In the fall of 2015, though, everything fell into place.
He said he sees “a longing in the outdoor industry right now for a product that’s a little more nostalgic.”
The Perry brothers hope others agree.
The company projects sales could grow to $20 million-$25 million by 2020.
Off A Duck’s Back
In 1904, the clothes maker Bird Jones & Kenyon primarily made overalls in its plant in Utica, New York, according to a 1921 article by Edward T. Tandy: “As Utica was the gateway to the mountains and lake, Bird Jones & Kenyon saw much of the visiting sportsmen, recognized their need of special clothing and started to supply it.”
The firm began selling waterproof canvas clothes for the outdoors. The items were a hit.
“These were garments off which water would run as off a duck’s back,” Tandy wrote. Hence, the brand’s Duxbak trademark.
The name grew to represent quality and durability to the sportsman for more than 100 years, Perry said. Though untrue, it was even said that the company invented the hunting jacket.
Many portsmen of the time, including Teddy Roosevelt, were photographed wearing Duxbak, Perry said.
Over the years, the product lines expanded to clothes for skiing, golf and sailing. The company contracted with the army during WWII while touting its hunting coats as workwear for the shipyard and airplane plant workers.
Perry said that most avid sportsmen over the age of 40 likely owned a Duxbak item when they were younger or remember their elders owning one.
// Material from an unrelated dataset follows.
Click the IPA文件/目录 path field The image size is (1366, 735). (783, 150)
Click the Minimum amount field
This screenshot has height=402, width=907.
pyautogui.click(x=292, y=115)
The coats’ only problem was that they were so durable they were often handed down rather than purchased new.
In the 1980s, things changed for Duxbak.
Facing cheaper competion from overseas apparel makers and in financial trouble, the shrinking company went through a series of sales beginning in the mid 1980s and ending with a purchase by Williamson-Dickie Manufacturing Co. of Fort Worth — maker of Dickies workwear — which unceremoniously discontinued the brand a few years ago.
It hasn’t been available in the market since then.
Perry and his brother, meanwhile, have had success with their outdoor clothing companies, McAlister and Mountain Khakis.
“So we approached them this past fall and said, ‘Hey, we’ve done these other companies. We think there’s an opportunity to bring the Duxbak brand back into the sporting market,’ “ Perry said.
The Perry brothers formed FieldSport LLC of Little Rock. The name “FieldSport” came from the old English term for hunting and fishing activities, Scott Perry said.
FieldSport holds the license for Duxbak, which will be good for five years.
Perry said the Duxbak brand should resonate and be recognized by those sportsmen between the ages of 45 and 60.
Perry said younger people also should flock to Duxbak.
“Duxbak is rich with character and offers a relaxed and independent slice of Americana, which has been lost in the clutter of modern and popular culture,” he said.
Duxbak has a “huge opportunity” to grow and projects it will have $20 million in sales by 2020, Perry said.
“I think that number is something we can easily obtain based on what I’ve seen in my past experience, and what I know about our target consumer and all of that research,” he said.
In addition to the shirts, hunting vests and headwear, Duxbak will offer jackets and pants. The items will be made of heavy canvas, corduroy and wools and offered primarily in tan, olive and dark colors. Perry said a signature camouflage pattern is being developed as well.
He said the plan is to manufacture the Duxbak line in the United States “unless for whatever reason, there is something that just forces us to do it out of the country because of financial purposes.”
The Duxbak products will be sold online and in retailers that cater to the outdoors.
Duxbak could face challenges if the economy sours. And if it’s unseasonably warm in the fall and winter, sales could be hurt.
“But we have plan to expand this product line to more casual wear and everyday wear and actually get out of the seasonality of it,” Perry said. “We want it to be more of a general outdoor brand, like it used to be.”
But expanding the brand might be a few years down the road.
“Duxbak is such a brand that hunting, fishing and the outdoor lifestyle can all be represented,” Perry said. That “leaves the opportunity for the brand and product line open for growth across a wide consumer audience for many years to come.”